**REQUIREMENT A:**
In the Affibody text, write out the passage again from the words "Fig. 1. Possible" through "Successful cloning results.", replacing "AAV vector" with "viral vector".
**REQUIREMENT B:**
According to the Affibody text, which human cancer cell line was transduced with Affibody-AAV?
**REQUIREMENT C:**
Continue the Affibody text from its last sentence.

The system would be cheap, fast and possible to distribute without advanced equipment. Our motivation is to improve patient prognosis and quality of life and to improve efficiency and reduce costs within the healthcare system."


Our assistance to the team is to express a GPI-anchored Affibody [BBa_K1766012] on the plasma membrane of human cancer cells, which can then be specifically targeted by a compatible drug or toxin (Fig. 1).



Fig. 1. Possible applications of Affibody expression in cancer cells.


Results


1. Cloning

We cloned the Affibody [BBa_K1766012] into our AAV vector for expression under CMV promoter (Fig. 2).

A
B

Fig. 2. A. Cloning map of Affibody into AAV vector. B. Successful cloning results.
2. Affibody expression in human cancer cells

Affibody-AAV was produced [link to protocol of virus production], and used for transduction of human cancer cell line (HT1080 fibrosarcoma cell line).
As the Affibody was predesigned to include 3xFLAG peptide (DYKDDDDK) in its sequence, we used anti-FLAG-specific primary antibody to specifically detect the protein in human cancer cells (HT1080 fibrosarcoma) using immunofluorescence [link to staining protocol]. We used two staining protocols, with and w/o permeabilization step, in an attempt to distinguish between extracellular membrane localization and intracellular expression. As shown in Fig. 3, transfection with Affibody-expressing vector resulted in detectable Affibody expression only when permeabilization step was applied. This could indicate the the protein construct is expressed, but it is not correctly transported and localized to the outer membrane, or FLAG sequence (the antigen for the primary Ab) is located inside the cytoplasm.


Fig. 3. Affibody expression in human cancer cells. A-B. Representative images of Affibody expression in human fibrosarcoma cell line HT1080, using Alexa-488-conjugated secondary antibody (methanol fixation & permeabilization). C. Lack of staining w/o permeabilization step (fixation with 4% PFA in PBS). D. Negative control (w/o primary antibody).

Conclusion and future aspects

Affibody construct could be successfully expressed in human cancer cells. However, the design of the construct should be optimized to ensure the expression on the outer cell membrane for its subsequent use for cancer cell tagging and targeting. For detection, primary Ab against Affibody part of the construct is preferable, in order to clearly validate the expression on the outer membrane. In the future, the Affibody could be expressed exclusively in cancer cells using our Boomerang approach using dCas9-VP64-gRNA system under the control of cancer-specific promoters.

**DATA SHOWN:**
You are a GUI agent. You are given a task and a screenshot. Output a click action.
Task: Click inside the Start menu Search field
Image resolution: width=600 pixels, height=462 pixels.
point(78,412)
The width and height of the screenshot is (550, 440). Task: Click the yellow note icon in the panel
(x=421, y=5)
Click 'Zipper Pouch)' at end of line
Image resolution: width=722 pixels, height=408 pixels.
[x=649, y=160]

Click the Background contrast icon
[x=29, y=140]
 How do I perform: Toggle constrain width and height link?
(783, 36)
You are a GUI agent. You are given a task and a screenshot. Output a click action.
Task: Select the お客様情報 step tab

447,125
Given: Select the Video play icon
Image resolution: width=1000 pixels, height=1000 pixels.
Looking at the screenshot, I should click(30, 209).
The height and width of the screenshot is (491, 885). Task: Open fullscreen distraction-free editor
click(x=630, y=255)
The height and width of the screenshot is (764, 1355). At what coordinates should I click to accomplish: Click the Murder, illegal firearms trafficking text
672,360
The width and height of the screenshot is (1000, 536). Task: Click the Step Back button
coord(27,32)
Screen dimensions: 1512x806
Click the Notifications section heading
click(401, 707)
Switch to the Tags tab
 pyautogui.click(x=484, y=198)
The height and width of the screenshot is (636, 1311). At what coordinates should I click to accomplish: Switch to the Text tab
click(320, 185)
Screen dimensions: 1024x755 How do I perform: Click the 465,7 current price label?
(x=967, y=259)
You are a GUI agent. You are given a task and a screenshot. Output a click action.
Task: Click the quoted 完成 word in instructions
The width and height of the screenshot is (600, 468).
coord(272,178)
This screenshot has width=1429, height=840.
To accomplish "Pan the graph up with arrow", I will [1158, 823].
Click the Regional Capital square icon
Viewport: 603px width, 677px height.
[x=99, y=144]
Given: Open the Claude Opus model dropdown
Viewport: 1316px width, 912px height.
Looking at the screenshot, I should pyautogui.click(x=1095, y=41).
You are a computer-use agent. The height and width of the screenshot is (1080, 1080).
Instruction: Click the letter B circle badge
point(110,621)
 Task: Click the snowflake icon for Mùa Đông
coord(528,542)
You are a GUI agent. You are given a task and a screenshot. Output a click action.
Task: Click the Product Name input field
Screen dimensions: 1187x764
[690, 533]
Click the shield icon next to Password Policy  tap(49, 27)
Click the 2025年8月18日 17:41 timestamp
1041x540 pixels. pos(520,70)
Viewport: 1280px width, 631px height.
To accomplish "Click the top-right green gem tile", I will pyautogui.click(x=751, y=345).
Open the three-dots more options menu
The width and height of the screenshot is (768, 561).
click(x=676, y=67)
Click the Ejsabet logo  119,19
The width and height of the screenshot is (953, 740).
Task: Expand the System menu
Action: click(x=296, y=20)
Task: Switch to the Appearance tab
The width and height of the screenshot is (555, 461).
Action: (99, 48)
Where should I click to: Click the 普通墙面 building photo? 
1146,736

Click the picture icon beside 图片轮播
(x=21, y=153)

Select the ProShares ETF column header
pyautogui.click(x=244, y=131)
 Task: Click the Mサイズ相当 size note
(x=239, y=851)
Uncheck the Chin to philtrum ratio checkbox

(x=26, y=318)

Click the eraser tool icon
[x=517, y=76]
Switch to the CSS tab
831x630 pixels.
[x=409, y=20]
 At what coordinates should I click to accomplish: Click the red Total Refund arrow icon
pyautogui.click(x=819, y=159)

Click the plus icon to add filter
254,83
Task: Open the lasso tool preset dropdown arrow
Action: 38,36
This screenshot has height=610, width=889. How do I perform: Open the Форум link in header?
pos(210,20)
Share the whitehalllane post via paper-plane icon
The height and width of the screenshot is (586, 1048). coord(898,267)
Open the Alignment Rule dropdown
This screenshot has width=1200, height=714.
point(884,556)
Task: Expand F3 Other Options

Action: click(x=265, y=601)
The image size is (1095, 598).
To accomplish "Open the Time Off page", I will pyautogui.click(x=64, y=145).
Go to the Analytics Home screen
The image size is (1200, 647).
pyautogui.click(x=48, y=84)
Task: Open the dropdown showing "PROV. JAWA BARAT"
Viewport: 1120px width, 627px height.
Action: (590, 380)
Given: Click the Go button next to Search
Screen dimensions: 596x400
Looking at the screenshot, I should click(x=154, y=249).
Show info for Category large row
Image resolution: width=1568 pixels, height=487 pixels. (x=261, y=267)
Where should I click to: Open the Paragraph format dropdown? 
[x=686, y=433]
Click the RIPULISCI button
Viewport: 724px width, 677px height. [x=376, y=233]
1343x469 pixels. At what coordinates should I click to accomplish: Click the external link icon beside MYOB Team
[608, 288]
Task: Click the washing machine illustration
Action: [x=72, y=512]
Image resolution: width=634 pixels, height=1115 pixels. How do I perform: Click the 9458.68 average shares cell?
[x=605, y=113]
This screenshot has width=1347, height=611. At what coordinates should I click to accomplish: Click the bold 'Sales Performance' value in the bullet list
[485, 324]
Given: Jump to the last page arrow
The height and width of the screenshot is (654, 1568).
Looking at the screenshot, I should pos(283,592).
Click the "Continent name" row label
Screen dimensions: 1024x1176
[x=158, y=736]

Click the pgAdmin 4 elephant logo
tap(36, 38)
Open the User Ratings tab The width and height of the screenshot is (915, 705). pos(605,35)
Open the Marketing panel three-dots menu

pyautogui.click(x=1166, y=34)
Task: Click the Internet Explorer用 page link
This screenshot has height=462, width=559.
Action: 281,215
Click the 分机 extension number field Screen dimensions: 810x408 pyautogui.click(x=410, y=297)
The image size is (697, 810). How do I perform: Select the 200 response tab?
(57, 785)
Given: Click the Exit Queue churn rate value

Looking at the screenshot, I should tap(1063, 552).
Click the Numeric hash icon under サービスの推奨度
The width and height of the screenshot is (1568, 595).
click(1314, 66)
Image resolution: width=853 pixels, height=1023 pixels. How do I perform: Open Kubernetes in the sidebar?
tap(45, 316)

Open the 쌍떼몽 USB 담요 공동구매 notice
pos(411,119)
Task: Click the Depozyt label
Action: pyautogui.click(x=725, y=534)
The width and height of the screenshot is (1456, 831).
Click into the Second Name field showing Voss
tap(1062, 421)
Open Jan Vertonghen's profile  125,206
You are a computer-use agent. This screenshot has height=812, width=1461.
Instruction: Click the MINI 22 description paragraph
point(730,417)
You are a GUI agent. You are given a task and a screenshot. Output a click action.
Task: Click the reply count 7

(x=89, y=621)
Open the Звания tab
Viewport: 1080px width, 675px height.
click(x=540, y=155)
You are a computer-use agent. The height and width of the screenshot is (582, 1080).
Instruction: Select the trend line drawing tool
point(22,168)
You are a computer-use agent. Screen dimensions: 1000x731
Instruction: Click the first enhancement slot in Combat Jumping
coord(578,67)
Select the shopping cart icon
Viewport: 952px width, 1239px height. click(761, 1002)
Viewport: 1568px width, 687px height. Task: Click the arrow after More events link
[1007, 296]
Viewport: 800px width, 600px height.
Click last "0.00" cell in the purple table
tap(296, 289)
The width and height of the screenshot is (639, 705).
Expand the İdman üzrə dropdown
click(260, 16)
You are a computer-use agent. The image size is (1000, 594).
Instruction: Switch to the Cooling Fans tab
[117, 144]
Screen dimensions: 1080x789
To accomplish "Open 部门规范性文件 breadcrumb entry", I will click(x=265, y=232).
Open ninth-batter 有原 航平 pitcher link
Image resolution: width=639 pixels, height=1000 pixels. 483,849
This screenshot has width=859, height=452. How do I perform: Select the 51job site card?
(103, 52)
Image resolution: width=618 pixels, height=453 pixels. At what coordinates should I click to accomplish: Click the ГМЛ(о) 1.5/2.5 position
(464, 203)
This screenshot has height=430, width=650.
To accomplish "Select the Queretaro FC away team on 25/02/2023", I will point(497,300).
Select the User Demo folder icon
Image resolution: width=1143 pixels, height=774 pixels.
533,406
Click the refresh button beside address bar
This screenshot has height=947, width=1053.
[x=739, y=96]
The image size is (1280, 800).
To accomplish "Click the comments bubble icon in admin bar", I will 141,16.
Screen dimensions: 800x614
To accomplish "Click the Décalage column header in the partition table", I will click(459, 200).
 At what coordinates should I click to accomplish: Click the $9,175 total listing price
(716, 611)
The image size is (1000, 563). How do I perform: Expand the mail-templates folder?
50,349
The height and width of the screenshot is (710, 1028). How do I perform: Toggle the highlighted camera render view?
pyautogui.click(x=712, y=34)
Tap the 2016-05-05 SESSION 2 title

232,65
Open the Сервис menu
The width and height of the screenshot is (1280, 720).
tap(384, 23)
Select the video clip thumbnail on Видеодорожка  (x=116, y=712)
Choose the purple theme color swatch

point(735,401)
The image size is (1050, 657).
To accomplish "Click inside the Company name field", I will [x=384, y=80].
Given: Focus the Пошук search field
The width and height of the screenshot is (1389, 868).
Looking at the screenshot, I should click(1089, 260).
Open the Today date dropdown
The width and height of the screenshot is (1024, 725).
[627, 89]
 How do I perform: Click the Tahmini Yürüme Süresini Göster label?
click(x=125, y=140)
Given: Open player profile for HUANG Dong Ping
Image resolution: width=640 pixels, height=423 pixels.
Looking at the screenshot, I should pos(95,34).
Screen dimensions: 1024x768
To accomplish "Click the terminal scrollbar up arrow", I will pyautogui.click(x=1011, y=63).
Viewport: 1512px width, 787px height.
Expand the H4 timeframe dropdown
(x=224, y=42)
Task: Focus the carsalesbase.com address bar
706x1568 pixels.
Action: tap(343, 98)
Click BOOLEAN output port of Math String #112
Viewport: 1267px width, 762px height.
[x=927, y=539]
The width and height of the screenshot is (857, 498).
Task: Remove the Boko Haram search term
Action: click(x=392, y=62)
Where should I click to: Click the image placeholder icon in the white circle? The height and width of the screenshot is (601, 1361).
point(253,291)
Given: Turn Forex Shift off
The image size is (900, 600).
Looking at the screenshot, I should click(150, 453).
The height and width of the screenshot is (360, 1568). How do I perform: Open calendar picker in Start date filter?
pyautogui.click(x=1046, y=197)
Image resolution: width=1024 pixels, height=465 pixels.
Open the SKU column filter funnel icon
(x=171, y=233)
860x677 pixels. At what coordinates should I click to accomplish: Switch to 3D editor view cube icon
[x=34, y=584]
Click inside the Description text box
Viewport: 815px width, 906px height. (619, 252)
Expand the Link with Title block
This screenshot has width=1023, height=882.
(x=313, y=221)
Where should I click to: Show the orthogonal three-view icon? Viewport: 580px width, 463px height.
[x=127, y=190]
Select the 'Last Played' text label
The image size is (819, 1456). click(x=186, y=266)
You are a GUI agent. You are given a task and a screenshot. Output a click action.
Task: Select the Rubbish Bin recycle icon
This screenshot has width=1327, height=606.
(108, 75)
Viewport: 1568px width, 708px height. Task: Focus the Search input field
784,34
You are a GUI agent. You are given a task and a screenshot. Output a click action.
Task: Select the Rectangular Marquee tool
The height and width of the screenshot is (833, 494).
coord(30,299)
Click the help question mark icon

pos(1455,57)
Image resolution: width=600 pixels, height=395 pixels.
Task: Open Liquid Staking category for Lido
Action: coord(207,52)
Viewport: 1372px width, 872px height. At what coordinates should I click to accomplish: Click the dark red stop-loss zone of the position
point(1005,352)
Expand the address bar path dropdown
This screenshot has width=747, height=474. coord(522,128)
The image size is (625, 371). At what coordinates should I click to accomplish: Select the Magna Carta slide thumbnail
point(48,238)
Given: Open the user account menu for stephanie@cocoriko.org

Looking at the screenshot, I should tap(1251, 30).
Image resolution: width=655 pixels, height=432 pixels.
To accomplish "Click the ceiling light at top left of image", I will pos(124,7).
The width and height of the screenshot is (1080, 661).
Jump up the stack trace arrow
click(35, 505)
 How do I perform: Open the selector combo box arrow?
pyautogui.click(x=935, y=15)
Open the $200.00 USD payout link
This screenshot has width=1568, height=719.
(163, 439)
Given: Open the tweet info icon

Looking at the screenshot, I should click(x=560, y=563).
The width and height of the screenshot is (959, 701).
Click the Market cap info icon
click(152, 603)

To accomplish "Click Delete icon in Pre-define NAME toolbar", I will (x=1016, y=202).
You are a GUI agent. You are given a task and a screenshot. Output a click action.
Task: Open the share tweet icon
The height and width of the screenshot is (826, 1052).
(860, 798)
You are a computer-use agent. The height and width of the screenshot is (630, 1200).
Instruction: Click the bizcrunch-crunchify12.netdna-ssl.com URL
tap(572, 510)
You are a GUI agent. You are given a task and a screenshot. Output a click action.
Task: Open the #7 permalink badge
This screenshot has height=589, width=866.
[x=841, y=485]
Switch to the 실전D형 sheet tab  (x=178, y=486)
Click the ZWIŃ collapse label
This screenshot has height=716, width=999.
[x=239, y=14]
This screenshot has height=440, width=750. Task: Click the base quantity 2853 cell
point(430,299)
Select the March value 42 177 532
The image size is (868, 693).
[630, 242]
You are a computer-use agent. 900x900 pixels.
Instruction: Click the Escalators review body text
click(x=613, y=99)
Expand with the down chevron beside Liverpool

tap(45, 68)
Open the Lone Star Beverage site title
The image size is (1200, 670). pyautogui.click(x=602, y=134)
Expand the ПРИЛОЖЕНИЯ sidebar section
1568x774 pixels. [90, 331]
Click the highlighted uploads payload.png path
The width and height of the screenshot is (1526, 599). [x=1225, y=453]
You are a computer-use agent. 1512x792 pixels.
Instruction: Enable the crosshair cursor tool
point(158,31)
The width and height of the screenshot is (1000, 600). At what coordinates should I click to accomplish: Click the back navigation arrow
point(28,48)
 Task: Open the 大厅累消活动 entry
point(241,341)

**EXERCISE OUTPUT A:**
Fig. 1. Possible applications of Affibody expression in cancer cells.


Results


1. Cloning

We cloned the Affibody [BBa_K1766012] into our viral vector for expression under CMV promoter (Fig. 2).

A
B

Fig. 2. A. Cloning map of Affibody into viral vector. B. Successful cloning results.

**EXERCISE OUTPUT B:**
The HT1080 fibrosarcoma cell line.

**EXERCISE OUTPUT C:**
Polices & Practices collaborations:

France-Aix-Maseille, Questioner

Aix-Marseille Université (France), proposed a collaboration. They needed to collect a lot of information about chewing-gum and GMOs around the world. They prepared a small survey, and we went to the streets and interviewed random people. It was a fun challenge. We received a gold badge for our help.

Aix-Marseille project idea:

"Nowadays, chewing gum is the second urban pollutant after cigarette butts. To clean chewing gum, specific engines are used but they are heavy and expensive. The time required for its use is long and they need a large quantity of water. Besides economical aspects, chewing gums have an environmental impact. They are dangerous for the wildlife such as birds. Indeed, believing that it is bread, they eat chewing gums and choke. Regarding these alarming facts, we have decided to create a new environmentally- responsible way to sanitize our streets."

China-Amoy university, article

Amoy iGEM team issued monthly newsletter that enabled igem teams from all over the world to share information about their project and discuss issues concerning it and synthetic biology in general. For this year’s version of the Newsletter iGEM Amoy contacted iGEM Ben-Gurion to include us in the 2015 issue. We had the honor to collaborate and publish an article about our project in the fifth issue of 2015 Newsletter. We described our project and an update on our progress.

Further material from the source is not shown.